Ein weiteres neues Podcast favori beschäftigt sich mit Opernhäusern und Künstler*innen. Es sollen, vielleicht sogar durch Einschränkungen hervorgerufene, neue Ansätze und Wege vorgestellt werden. Unser erstes Projekt fokussiert die Kinderoper in Köln. Auch wenn dieser „Ring des Nibelungen“ von Richard Wagner nicht durch Einschränkungen angestoßen wurde. Es ist aber eines der anspruchsvollste Projekte, die die Kölner Kinderoper je in Angriff genommen hat.
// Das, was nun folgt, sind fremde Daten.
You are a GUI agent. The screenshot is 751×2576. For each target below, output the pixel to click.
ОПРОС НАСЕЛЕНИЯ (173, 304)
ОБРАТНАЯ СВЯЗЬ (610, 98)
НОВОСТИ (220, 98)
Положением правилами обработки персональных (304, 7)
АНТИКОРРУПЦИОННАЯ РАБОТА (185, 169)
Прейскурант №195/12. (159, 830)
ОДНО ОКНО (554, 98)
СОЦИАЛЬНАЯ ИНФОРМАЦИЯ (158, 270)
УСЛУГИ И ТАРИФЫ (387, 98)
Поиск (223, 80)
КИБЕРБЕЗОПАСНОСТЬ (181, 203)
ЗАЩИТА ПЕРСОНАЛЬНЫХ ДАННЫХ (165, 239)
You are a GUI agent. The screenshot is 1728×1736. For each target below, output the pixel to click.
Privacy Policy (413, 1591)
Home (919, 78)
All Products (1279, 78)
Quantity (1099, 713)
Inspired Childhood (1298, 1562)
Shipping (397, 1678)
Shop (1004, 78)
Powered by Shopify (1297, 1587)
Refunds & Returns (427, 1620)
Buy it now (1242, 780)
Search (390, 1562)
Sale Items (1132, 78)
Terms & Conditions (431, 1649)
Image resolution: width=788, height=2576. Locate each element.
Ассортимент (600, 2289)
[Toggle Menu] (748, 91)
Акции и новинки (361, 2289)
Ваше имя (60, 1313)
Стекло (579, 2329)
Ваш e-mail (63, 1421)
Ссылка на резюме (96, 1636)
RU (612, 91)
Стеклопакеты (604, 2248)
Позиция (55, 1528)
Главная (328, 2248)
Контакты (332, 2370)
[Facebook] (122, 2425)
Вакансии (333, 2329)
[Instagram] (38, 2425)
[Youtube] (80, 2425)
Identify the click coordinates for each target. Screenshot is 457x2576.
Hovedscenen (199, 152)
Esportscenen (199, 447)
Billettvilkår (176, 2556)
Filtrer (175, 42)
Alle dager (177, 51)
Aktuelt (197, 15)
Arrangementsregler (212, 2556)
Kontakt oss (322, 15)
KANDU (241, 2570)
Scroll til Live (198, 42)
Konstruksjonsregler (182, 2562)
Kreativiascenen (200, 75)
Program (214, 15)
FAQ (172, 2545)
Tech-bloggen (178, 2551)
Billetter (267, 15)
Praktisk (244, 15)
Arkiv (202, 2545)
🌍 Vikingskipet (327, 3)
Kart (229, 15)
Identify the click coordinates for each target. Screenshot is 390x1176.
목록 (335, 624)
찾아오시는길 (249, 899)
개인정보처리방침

Mit der „Götterdämmerung“ am 25. April ist es in einer Online-Premiere abgeschlossen worden. Und weil die Kölner Kinderoper im nächsten Jahr unter anderem mit einer kompakten Wiederaufnahme dieses Rings ein großes Jubiläum, ihr 25 jähriges Bestehen, feiert, fragen wir nach, was es mit diesem Ring auf sich hat. Ob er wirklich nur für Kinder interessant ist, das erfahren Sie im „Opernprojekt der Woche“ in einem Gespräch, das Sabine Weber mit der Regisseurin Brigitta Gillesen am 7. Mai geführt hat.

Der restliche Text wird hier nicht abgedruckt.